Occupational factors, which focused on the type of regular work activities performed, and which included periods when the women were home-makers or looking after their children, seemed to be related to risk of OAK, but this relation was no longer significant after controlling for BMI at age 36 to 40 years.
In contrast with other studies,6 we did not find any evidence in support of cigarette smoking as a protective factor for OAK in women. Indeed, univariate analysis suggested that heavy smokers were at a significantly increased risk compared with non-smokers. We also found no evidence in support of a protective effect of using HRT.
We examined various measures of past footwear exposure—particularly regarding the height of heels. Most of the women had been exposed to high heeled shoes over many years. Nevertheless, a consistent finding in univariate analyses was a reduced risk of OAK in association with regular high heel usage, although only one item (years of regular dancing in three inch high heels) was of statistical significance. None of the items were statistically significant after adjustment.
This surprising finding could be explained by measurement error in estimating exposure to wearing high heels, or it could be attributable to confounding by factors, particularly socioeconomic, that are related to high heel wearing. Nevertheless, our comparisons were underpowered and it therefore remains possible, although unlikely, that a larger study could find a relation between wearing high heels and increased risk of OAK—that is, we would not expect a large study to overturn the direction of this study’s findings. A larger scale study would have to control for the very strong effect of weight/BMI and it is not obvious by what method this could be achieved, particularly if reliance was placed on self reports. Statistical adjustment is one option, but that did not particularly help us because the overlap in BMI was minimal between the two groups. No large scale study of this subject is planned by ourselves in the near future therefore.
In common with other research, we found that being overweight increased the risk of symptomatic OAK in women markedly. Nevertheless, while more women than men, in England, are classified as obese (21% versus 17% respectively in 1998) a higher proportion of men than women are classified as pre-obese (BMI >25).27 The considerably higher rates of OAK that are found in older women relative to men still, therefore, remains unexplained.
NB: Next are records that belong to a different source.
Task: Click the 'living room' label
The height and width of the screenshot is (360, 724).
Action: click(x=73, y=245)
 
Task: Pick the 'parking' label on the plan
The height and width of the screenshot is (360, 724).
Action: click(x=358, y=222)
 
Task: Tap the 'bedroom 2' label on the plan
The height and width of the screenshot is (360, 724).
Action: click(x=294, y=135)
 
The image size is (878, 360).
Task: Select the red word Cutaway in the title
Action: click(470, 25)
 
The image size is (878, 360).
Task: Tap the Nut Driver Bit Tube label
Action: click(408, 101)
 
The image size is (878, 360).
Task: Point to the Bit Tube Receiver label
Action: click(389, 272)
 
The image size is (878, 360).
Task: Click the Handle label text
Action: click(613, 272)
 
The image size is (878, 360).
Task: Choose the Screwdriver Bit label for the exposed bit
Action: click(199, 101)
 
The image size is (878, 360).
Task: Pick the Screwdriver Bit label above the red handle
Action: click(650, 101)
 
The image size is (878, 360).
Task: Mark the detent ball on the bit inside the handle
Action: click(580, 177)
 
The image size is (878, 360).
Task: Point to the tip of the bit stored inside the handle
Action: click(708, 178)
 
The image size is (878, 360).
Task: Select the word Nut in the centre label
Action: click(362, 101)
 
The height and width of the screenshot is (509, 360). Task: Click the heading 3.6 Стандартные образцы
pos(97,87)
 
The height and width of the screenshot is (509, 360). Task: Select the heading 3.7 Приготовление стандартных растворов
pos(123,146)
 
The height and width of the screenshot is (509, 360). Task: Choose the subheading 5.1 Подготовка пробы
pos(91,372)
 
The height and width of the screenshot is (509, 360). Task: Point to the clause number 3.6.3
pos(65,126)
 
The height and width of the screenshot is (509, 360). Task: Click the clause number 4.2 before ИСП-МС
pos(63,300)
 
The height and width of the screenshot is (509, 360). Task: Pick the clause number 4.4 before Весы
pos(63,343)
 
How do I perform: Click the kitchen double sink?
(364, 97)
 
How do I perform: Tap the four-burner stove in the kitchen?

Our own data suggest that future research in relation to risk and prevention of symptomatic OAK might usefully focus on the age at which people first undergo excessive weight gain and whether or not this gain is sustained.
The study was funded by the NHS Executive (south-east). The study received generous assistance from David Blane, Reader in Medical Sociology, Imperial College of Science, Technology and Medicine; Richard Edwards, Lecturer in Epidemiology and Public Health, Department of Epidemiology and Public Health, University of Newcastle upon Tyne; Sue Constable, Keeper of the boot and shoe collection, Northampton Museums and Art Gallery. We should also like to thank GPs and practice managers for their assistance and in particular, we would wish to thank all the women who took part and who welcomed our research nurse/interviewer into their homes.